• Aim of the task
Repeat the data word for word. Do not include the pictures.

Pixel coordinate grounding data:
************

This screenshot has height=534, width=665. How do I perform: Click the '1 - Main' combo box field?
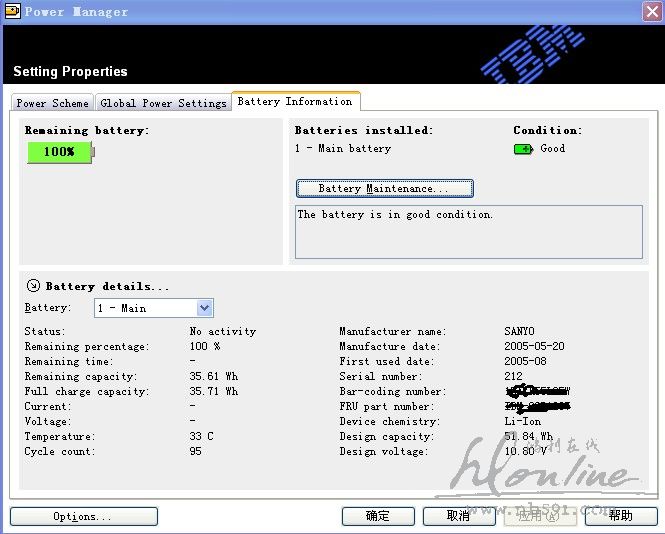pyautogui.click(x=145, y=308)

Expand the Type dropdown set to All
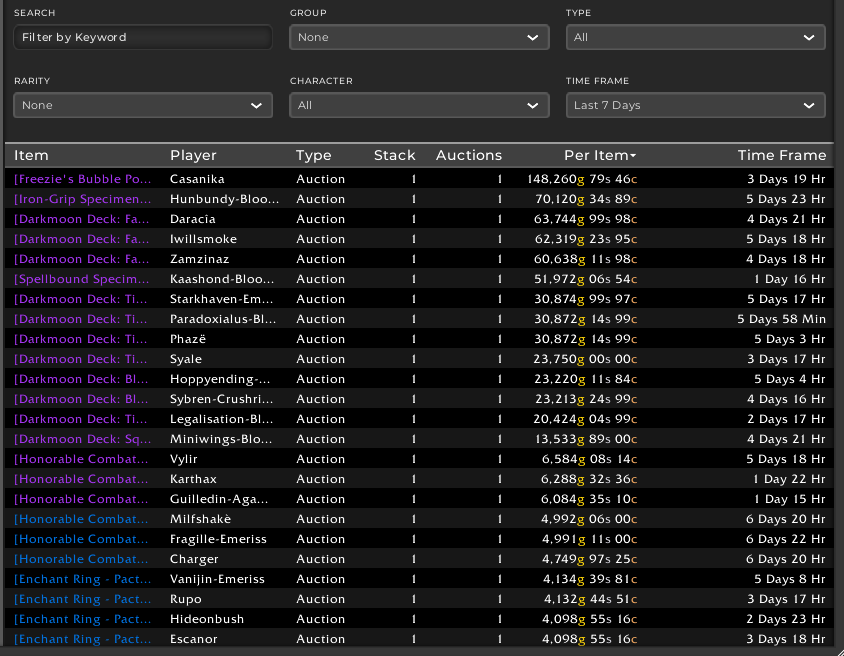pos(695,37)
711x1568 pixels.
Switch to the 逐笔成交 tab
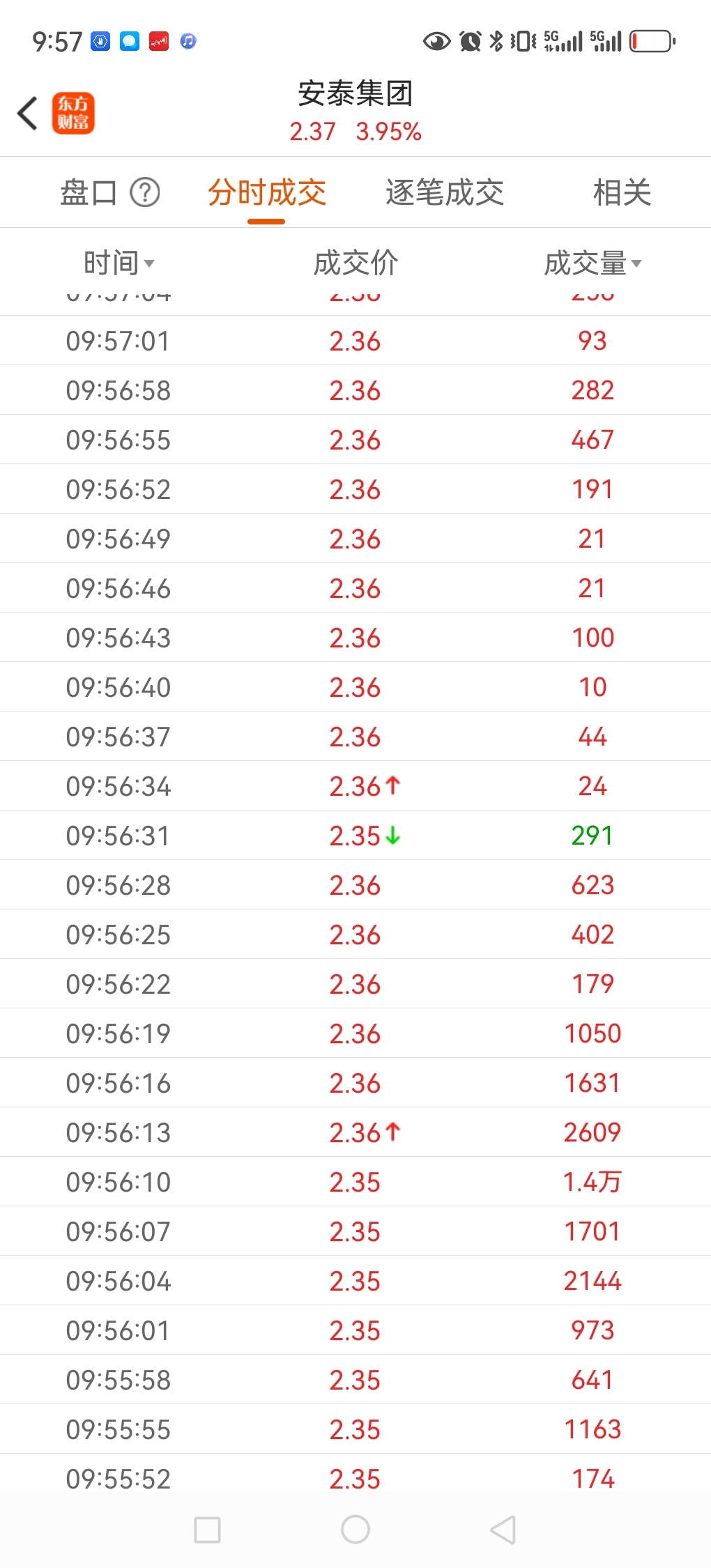tap(445, 192)
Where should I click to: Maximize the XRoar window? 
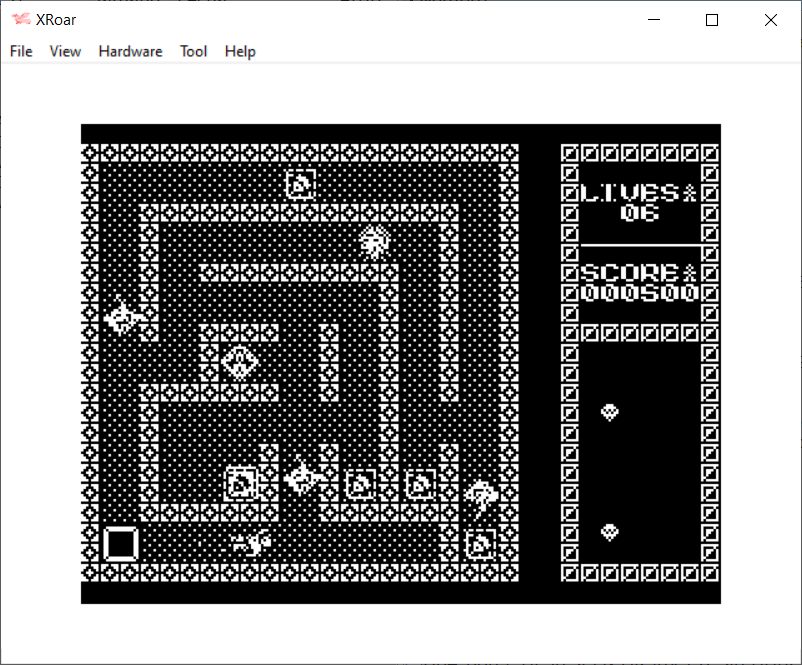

************

• Answer below
This screenshot has height=534, width=665. How do I perform: Click the '1 - Main' combo box field?
pyautogui.click(x=145, y=308)

Expand the Type dropdown set to All
pos(695,37)
711x1568 pixels.
Switch to the 逐笔成交 tab
tap(445, 192)
Where should I click to: Maximize the XRoar window? 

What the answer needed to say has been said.